Tetraplégicos superam limites

Lesões nas vértebras cervicais, como ocorreu com a ginasta brasileira Laís Souza, podem paralisar todo o corpo e exigir o uso de aparelho para respirar. O Terra entrevistou tetraplégicos que conseguiram reconstruir a vida mesmo diante de uma perspectiva tão diferente.
O português Eduardo Jorge perdeu o controle do veículo, capotou várias vezes e foi arremessado a vários metros de distância. Em 1991, o uso do cinto não era tão difundido e ele estava sem a proteção. Eduardo fraturou as C5, C6 e C7 e recebeu o diagnóstico de “tetraplegia traumática completa”. Ele ficou internado quase um ano, período que passou dia após dia sendo medicado com morfina para suportar as dores da implantação das placas e parafusos usadas na reconstrução das vértebras. Eduardo conseguiu reaver parte do movimento dos braços, mas sua vida nunca mais foi a mesma.

Lembro-me que logo após o acidente tinha muito sangue na boca, foi necessário virar o pescoço de lado para não me sufocar, e até esse movimento só foi possível com ajuda de terceiros.

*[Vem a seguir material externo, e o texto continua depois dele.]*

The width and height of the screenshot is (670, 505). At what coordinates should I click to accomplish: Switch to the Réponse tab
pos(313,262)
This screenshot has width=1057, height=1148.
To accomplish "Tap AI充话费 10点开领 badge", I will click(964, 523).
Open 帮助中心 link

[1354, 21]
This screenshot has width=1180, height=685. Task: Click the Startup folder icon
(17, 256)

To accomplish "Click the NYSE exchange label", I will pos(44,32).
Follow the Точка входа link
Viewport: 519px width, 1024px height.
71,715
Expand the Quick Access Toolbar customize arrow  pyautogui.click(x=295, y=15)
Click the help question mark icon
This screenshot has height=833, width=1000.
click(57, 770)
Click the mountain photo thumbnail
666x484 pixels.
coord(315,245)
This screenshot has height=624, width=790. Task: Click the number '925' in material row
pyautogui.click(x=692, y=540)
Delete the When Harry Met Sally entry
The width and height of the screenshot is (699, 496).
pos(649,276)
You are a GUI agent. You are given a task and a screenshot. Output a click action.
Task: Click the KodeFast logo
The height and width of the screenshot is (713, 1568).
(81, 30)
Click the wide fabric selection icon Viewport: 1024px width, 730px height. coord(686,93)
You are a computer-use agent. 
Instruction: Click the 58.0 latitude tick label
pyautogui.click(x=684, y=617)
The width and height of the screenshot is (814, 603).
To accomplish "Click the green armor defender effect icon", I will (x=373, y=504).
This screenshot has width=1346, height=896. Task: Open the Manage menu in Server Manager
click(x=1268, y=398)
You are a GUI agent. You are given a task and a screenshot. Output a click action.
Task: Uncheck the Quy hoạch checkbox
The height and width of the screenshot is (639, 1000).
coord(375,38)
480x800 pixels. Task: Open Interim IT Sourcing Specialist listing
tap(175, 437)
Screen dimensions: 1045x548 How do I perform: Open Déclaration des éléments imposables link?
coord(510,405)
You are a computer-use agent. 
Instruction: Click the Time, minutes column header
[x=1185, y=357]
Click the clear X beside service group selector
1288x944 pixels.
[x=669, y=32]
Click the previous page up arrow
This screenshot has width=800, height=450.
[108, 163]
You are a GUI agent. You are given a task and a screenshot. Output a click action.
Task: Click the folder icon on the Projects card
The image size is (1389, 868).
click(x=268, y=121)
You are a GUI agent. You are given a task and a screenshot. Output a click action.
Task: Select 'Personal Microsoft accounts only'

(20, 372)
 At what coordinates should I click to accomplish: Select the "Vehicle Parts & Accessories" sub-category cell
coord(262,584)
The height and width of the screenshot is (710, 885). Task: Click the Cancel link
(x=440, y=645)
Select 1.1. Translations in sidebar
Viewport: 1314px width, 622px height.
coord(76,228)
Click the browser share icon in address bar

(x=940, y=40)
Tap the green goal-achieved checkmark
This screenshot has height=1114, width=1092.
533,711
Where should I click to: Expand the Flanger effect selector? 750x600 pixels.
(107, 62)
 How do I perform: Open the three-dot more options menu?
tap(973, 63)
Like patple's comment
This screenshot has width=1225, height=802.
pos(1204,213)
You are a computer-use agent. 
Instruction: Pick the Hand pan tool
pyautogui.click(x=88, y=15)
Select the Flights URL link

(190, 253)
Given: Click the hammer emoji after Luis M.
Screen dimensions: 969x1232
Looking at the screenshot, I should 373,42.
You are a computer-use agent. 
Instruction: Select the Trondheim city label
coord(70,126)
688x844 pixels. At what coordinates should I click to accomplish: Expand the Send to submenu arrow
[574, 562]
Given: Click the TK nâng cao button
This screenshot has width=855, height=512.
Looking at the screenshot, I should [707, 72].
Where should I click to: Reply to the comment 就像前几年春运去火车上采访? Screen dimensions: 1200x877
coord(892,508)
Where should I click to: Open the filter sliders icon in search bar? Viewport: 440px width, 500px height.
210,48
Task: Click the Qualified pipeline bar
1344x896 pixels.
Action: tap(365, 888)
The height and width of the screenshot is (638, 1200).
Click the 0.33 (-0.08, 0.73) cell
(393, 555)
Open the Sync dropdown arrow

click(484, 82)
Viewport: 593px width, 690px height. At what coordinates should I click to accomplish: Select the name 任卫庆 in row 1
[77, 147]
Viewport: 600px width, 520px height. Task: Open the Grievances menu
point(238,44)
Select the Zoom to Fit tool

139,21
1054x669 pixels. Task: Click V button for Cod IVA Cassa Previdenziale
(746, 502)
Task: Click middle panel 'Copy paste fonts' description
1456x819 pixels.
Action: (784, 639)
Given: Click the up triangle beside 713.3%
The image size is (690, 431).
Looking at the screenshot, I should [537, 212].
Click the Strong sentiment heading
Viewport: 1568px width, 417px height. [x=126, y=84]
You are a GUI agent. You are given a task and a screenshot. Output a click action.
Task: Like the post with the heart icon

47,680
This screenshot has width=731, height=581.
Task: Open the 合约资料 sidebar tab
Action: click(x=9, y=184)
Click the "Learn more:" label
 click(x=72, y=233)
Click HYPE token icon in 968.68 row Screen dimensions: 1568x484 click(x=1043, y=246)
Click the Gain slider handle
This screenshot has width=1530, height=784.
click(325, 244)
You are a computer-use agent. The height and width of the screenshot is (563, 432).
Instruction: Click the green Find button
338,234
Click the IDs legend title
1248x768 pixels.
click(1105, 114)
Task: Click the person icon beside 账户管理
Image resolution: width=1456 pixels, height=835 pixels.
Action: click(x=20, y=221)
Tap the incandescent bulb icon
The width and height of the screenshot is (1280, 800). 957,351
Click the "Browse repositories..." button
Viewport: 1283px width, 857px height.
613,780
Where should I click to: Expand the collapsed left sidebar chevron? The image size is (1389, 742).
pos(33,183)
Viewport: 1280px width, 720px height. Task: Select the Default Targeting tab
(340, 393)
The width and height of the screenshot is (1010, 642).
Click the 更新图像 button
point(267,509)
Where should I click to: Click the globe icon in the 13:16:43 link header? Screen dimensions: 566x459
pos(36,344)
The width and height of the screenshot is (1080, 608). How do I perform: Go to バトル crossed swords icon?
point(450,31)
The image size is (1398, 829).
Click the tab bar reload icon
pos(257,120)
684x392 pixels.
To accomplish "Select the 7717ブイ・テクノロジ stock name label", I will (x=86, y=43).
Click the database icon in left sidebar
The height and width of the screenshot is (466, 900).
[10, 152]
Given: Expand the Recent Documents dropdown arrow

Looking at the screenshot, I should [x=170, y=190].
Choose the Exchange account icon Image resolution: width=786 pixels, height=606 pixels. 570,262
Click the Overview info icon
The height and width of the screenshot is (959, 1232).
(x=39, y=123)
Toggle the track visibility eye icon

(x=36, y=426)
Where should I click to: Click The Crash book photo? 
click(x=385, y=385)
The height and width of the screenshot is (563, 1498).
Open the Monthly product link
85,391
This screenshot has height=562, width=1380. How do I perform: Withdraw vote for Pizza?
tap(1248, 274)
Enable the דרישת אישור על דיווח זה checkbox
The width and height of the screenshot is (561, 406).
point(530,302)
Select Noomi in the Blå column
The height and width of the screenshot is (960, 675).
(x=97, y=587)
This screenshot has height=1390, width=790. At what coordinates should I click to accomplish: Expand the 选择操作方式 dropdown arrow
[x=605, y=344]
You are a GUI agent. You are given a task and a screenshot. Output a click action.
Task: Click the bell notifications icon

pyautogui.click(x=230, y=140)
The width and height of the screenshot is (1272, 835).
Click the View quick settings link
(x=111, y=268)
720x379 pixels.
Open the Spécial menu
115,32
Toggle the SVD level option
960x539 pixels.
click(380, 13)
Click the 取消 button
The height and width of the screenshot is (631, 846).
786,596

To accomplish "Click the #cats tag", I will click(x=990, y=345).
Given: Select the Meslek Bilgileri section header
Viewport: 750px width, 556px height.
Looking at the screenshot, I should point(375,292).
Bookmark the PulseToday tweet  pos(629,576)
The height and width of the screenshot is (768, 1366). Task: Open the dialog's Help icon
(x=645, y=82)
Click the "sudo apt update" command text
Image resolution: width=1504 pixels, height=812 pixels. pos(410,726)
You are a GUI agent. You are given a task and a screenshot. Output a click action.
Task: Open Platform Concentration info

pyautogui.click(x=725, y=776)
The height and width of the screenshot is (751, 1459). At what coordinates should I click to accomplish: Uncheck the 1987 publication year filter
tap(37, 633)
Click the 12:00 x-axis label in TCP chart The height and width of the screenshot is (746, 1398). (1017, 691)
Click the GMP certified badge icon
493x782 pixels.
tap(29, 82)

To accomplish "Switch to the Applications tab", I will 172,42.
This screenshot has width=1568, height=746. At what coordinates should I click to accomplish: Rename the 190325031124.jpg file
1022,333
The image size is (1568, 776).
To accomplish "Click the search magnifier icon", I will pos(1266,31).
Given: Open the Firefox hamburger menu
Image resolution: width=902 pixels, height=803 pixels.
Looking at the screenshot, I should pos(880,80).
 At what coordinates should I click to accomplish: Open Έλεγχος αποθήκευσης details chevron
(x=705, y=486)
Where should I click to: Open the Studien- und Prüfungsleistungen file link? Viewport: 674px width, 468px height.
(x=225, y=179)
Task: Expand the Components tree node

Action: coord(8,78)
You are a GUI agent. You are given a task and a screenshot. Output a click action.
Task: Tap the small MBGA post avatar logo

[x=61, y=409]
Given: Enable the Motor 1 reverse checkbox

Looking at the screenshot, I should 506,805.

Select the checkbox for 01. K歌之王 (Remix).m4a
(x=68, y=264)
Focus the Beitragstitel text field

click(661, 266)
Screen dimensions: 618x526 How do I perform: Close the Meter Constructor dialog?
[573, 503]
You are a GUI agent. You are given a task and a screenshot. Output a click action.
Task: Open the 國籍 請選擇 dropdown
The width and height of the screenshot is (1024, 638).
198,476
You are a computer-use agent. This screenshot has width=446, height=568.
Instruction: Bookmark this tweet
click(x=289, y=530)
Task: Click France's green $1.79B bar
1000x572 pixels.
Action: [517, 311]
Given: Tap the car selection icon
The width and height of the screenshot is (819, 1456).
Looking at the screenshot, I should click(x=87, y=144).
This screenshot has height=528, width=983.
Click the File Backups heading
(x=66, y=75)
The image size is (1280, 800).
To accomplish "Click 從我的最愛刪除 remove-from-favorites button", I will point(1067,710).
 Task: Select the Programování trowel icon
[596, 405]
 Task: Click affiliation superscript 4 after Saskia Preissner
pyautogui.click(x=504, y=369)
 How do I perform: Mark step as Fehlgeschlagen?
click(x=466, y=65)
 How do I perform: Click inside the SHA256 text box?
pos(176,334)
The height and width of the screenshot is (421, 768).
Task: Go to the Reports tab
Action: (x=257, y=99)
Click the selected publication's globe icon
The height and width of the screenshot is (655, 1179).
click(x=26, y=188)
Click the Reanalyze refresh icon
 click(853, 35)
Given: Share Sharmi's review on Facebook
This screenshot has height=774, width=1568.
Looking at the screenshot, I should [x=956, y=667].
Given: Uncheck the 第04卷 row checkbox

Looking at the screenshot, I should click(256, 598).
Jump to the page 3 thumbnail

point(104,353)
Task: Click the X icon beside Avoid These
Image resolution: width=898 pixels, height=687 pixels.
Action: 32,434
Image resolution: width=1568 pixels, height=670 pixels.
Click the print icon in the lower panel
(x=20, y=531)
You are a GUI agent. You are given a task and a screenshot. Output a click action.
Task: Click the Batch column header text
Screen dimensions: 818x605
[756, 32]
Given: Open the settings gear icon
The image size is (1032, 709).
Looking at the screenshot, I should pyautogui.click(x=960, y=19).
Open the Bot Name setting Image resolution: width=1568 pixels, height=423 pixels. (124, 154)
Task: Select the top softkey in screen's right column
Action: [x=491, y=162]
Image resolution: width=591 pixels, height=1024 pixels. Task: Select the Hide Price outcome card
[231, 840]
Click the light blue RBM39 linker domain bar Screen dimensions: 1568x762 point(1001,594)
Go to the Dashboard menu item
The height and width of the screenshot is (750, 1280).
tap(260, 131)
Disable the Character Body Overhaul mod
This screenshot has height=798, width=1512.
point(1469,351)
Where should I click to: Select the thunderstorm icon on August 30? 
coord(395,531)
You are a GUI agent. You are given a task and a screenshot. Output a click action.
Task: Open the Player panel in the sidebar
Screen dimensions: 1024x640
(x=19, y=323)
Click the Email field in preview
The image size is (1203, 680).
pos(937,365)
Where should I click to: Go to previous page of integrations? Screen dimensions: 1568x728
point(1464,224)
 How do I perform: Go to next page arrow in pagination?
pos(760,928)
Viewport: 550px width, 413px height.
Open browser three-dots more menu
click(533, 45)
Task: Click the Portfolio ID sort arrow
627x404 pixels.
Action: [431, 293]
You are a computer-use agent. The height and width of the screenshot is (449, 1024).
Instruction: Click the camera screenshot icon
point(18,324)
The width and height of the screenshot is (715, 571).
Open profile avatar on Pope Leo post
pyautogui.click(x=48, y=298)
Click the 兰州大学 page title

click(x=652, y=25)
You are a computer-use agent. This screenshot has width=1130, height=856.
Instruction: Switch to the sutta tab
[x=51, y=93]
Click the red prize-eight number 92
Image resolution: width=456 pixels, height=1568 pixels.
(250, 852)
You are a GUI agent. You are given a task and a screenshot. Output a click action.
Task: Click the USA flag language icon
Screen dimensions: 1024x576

“Não mudei minha visão sobre o mundo e nem me tornei mais ou menos justo e solidário, mas a experiência adquirida me permite compartilhá-la com outras pessoas na minha situação, e dentro do possível ser útil”, disse. Como deficiente físico, Eduardo decidiu atuar por melhores condições para ele e outros tetraplégicos. Passou a estudar a legislação para deficientes, se tornou ativista da causa, e criou os sites Tetraplégicos e Nós Tetraplégicos para compartilhar informações e direitos garantidos por lei. “Se antes eu precisava lutar muito para alcançar os meus objetivos e sonhos, agora preciso lutar muito mais e me superar a cada dia”, contou.